■ AIM OF THE EXERCISE:
Rewrite the listing starting at the line that contains "This screenshot has width=1233, height=706." and ending at the end of the listing, with "Identify" renamed to "Find" and everything else left unchanged.

■ GIVEN ENTRIES:

■ ■ ■ ■

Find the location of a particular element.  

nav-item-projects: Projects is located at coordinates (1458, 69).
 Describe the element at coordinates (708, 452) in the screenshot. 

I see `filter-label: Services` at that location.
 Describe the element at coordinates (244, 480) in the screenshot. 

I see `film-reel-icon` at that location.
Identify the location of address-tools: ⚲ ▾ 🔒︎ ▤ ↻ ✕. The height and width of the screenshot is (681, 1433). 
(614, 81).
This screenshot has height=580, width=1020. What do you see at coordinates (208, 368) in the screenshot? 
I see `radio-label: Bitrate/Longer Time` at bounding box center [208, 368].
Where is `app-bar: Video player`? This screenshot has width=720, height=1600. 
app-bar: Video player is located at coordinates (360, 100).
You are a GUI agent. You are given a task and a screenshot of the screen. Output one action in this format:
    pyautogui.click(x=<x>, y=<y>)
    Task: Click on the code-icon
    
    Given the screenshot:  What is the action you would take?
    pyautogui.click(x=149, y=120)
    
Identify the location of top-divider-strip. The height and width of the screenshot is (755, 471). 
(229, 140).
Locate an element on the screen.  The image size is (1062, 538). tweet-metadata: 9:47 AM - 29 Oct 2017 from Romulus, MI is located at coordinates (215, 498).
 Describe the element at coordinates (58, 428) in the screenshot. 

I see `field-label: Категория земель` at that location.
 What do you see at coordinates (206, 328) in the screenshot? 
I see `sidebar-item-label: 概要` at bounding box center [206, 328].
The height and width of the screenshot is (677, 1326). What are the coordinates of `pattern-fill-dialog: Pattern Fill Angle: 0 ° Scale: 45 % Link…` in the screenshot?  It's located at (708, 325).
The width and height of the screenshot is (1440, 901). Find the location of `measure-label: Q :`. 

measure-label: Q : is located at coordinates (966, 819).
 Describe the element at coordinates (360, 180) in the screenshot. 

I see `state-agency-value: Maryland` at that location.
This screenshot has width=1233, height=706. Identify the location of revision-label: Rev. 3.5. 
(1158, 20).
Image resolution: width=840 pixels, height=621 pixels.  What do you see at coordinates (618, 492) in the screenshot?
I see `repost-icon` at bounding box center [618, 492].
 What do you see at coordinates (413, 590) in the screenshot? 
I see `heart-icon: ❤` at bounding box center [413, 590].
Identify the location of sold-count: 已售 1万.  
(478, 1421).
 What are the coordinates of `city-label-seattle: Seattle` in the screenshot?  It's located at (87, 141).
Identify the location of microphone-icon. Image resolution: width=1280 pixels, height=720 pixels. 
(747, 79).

■ ■ ■ ■

■ ANSWER SECTION:
This screenshot has width=1233, height=706. Find the location of revision-label: Rev. 3.5. 
(1158, 20).
Image resolution: width=840 pixels, height=621 pixels.  What do you see at coordinates (618, 492) in the screenshot?
I see `repost-icon` at bounding box center [618, 492].
 What do you see at coordinates (413, 590) in the screenshot? 
I see `heart-icon: ❤` at bounding box center [413, 590].
Find the location of sold-count: 已售 1万.  
(478, 1421).
 What are the coordinates of `city-label-seattle: Seattle` in the screenshot?  It's located at (87, 141).
Find the location of microphone-icon. Image resolution: width=1280 pixels, height=720 pixels. 
(747, 79).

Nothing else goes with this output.